-- Input records follows --

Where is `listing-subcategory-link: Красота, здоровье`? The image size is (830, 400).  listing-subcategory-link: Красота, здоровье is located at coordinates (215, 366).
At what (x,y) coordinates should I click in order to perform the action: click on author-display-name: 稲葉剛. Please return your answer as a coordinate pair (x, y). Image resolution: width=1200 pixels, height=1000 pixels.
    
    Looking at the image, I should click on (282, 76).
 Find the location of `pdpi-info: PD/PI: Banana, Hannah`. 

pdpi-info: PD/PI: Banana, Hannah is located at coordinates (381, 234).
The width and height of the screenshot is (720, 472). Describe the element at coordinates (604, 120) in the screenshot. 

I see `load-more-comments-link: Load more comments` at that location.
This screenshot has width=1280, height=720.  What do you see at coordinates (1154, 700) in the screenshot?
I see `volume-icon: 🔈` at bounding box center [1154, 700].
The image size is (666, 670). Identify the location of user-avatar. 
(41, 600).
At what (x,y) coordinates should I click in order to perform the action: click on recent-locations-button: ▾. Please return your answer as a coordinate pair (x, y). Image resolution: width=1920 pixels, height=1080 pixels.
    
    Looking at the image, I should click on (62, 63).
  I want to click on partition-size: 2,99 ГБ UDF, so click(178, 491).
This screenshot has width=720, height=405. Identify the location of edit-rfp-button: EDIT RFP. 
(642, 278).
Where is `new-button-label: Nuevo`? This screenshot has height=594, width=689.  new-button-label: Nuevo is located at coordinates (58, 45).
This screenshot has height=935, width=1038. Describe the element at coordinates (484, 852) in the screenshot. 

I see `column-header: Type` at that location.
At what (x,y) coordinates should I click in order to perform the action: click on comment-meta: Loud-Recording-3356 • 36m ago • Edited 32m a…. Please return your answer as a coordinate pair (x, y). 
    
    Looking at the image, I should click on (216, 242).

-- Input records concluded --

**What you are asked to do**
Can you print all of the items above word for word, with nothing changed?

**Completed exercise**
Where is `listing-subcategory-link: Красота, здоровье`? The image size is (830, 400).  listing-subcategory-link: Красота, здоровье is located at coordinates (215, 366).
At what (x,y) coordinates should I click in order to perform the action: click on author-display-name: 稲葉剛. Please return your answer as a coordinate pair (x, y). Image resolution: width=1200 pixels, height=1000 pixels.
    
    Looking at the image, I should click on (282, 76).
 Find the location of `pdpi-info: PD/PI: Banana, Hannah`. 

pdpi-info: PD/PI: Banana, Hannah is located at coordinates (381, 234).
The width and height of the screenshot is (720, 472). Describe the element at coordinates (604, 120) in the screenshot. 

I see `load-more-comments-link: Load more comments` at that location.
This screenshot has width=1280, height=720.  What do you see at coordinates (1154, 700) in the screenshot?
I see `volume-icon: 🔈` at bounding box center [1154, 700].
The image size is (666, 670). Identify the location of user-avatar. 
(41, 600).
At what (x,y) coordinates should I click in order to perform the action: click on recent-locations-button: ▾. Please return your answer as a coordinate pair (x, y). Image resolution: width=1920 pixels, height=1080 pixels.
    
    Looking at the image, I should click on (62, 63).
  I want to click on partition-size: 2,99 ГБ UDF, so click(178, 491).
This screenshot has width=720, height=405. Identify the location of edit-rfp-button: EDIT RFP. 
(642, 278).
Where is `new-button-label: Nuevo`? This screenshot has height=594, width=689.  new-button-label: Nuevo is located at coordinates (58, 45).
This screenshot has height=935, width=1038. Describe the element at coordinates (484, 852) in the screenshot. 

I see `column-header: Type` at that location.
At what (x,y) coordinates should I click in order to perform the action: click on comment-meta: Loud-Recording-3356 • 36m ago • Edited 32m a…. Please return your answer as a coordinate pair (x, y). 
    
    Looking at the image, I should click on (216, 242).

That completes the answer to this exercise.